Sindra remained his best lady chum. She had made a big name for herself after treating Patrick for five years, 1,440 guineas in fees, discounting two fortnights each year for her holidays. Sindra was worth every quid out of his daddy’s wads, and daddy never bothered to count the total sum.
She did, oddly enough, marry Doctor Patho, Vera’s friend with the thick American glasses, and went about calling herself Mrs. Whitestones which didn’t suit her beautiful Indian lips at all. She must have come to the same conclusion a couple of years later, because she divorced the bulging glasses and set up an amicable
menage
with a certain Scotsman who bred greyhounds for dog-races. Sindra discussed the whole thing with Patrick during a long walk in Regent’s Park; she couldn’t find a more understanding listener in the whole of London than her prize patient, the celebrated piss-boy and nocturnal Tubewalker. She titillated his heart with darlings, and Patrick, like an affectionate good boy that he was, reciprocated Sindra with darlings. Sometimes, in living memory of that five-year course, he would say ‘Sindra-mum’, but it sounded a bit like laying a wreath on the tombstone of Dolly-mum.
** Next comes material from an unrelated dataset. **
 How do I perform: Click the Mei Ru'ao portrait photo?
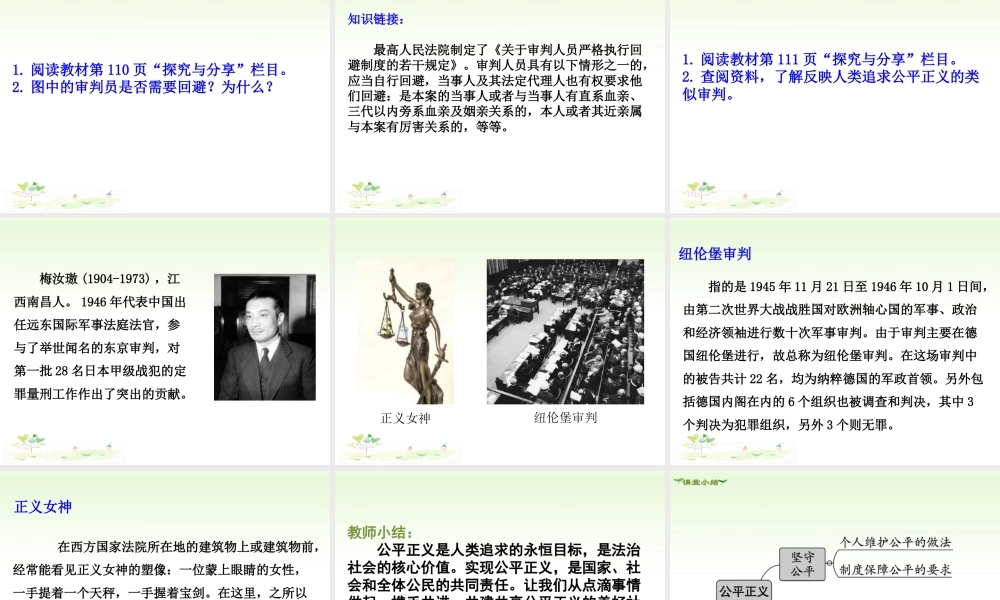coord(264,338)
Apparently things had been written about Patrick Boris; he had passed from pads to files, from script to print, and if he had known how to use modern reference books, he could have looked himself up. His reading habits, however, were desultory. Sometimes he picked up a Soho classic and refreshed his visual memory of the words he used to spell out in chalk and in public, but on the whole he found printed letters a frightful bore for the eyes to follow. Like his psycho-analytical mentors, he preferred the oral tradition and would, if asked by a drunken chum in a pub, recite, intone or shout the whole glossary of psychiatry, from Freud to Sindra and back, which for a backward boy was some feat of memory.
The short list of Patrick’s mummies required nothing of this kind from memory.
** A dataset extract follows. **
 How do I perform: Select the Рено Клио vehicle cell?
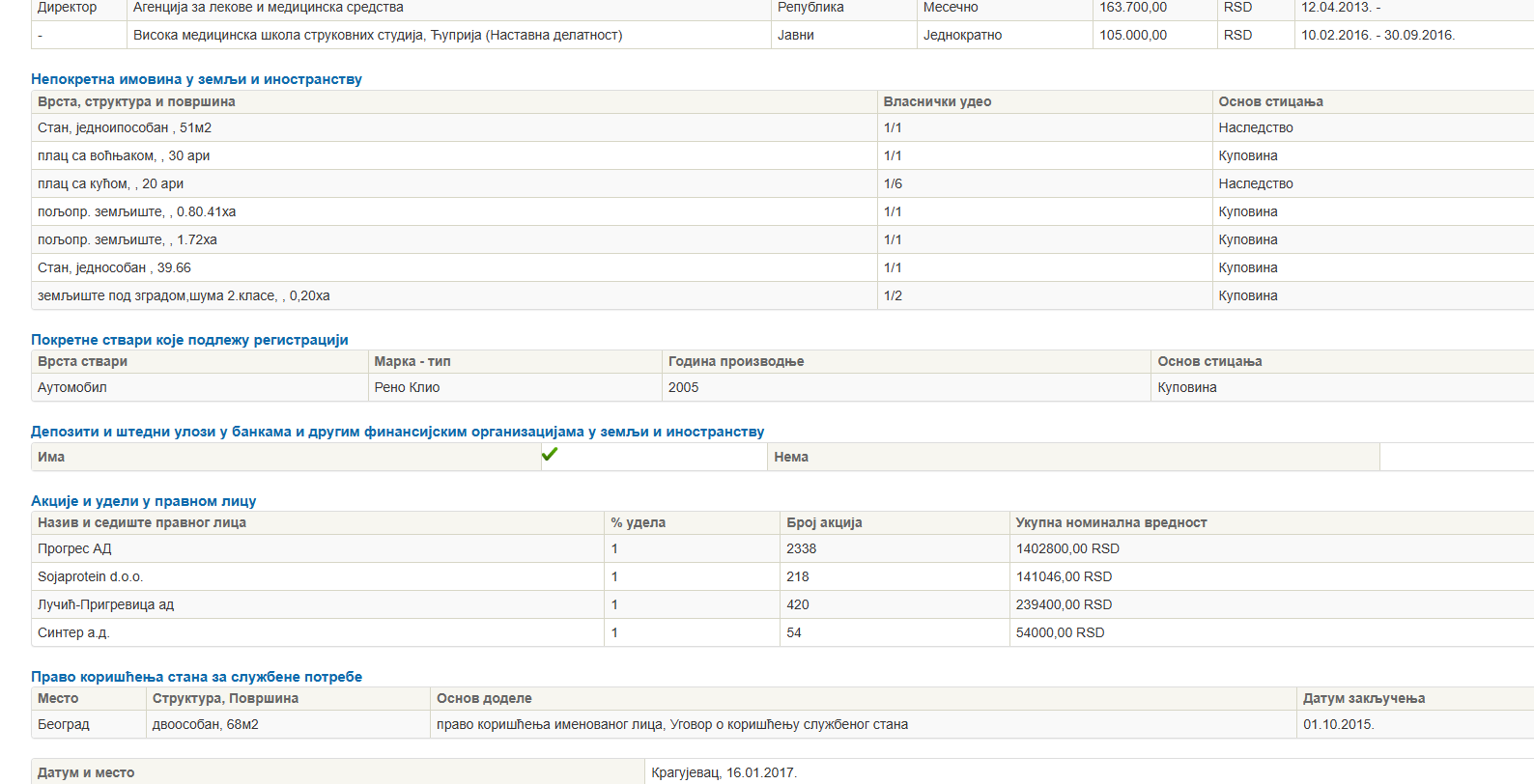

Dolly-mum upset his recollections in a different way altogether. He therefore played a conversational game with his father as though she were still living in her doll house, and Augustus were Boris and not daddy ho-ho.
‘And how is good old Dolly-mum these days!’ Patrick asked on Dolly’s sixtieth birthday, imitating his father’s tone to perfection. Augustus sat up, knocking his ancient headboard which now had only grease stains and no flowers. Each time this obsessional question reached out to him in his own voice, Augustus the father hit some object next to his head.
‘Ah, Dolly! good old Dolly. She’s fine, ho-ho-ho! she likes living in the country.’
As soon as Augustus said ‘in the country’, he seemed to be puzzled why on earth he had said it. Patrick knew his father loathed cottages, cows, cow-dung; the very idea of spending a week-end in the country made him sick.
‘Is she still in Dorset, father!’
‘Ah, Dorset! Did you say Dorset, Patrick!’
‘I said the cottage covered with a square, thick turf and a marble chimney on top.’
‘Turf? Ah—’ And here Augustus dried up all of a sudden. He knocked the headboard again and looked horrified, as if he had touched a cold marble slab. ‘Ah—’ he stared at the telephone directories, under which the matches usually got stuck. ‘Where the hell. . . .’
‘You’re not lit, dad.’
‘I know. Fetch me the phone books like a good girl.’
And Patrick fetched the volumes, one by one. Then he took a box of matches out of his pocket.
‘Well, dad,’ he said, ‘it’s time we paid a visit to Dolly-mum in the country, you and me, don’t you think so!’
‘The country?’ Augustus bulged his watery eyes. ‘Have I ever told you, Patrick, about my rifle when I was in the army’/’
‘You have, father.’
‘Ho-ho-ho, the good old rifle,’ Augustus inhaled deeply, rested his weary head and puffed out a few rings of smoke. ‘Would you like a quid or two!’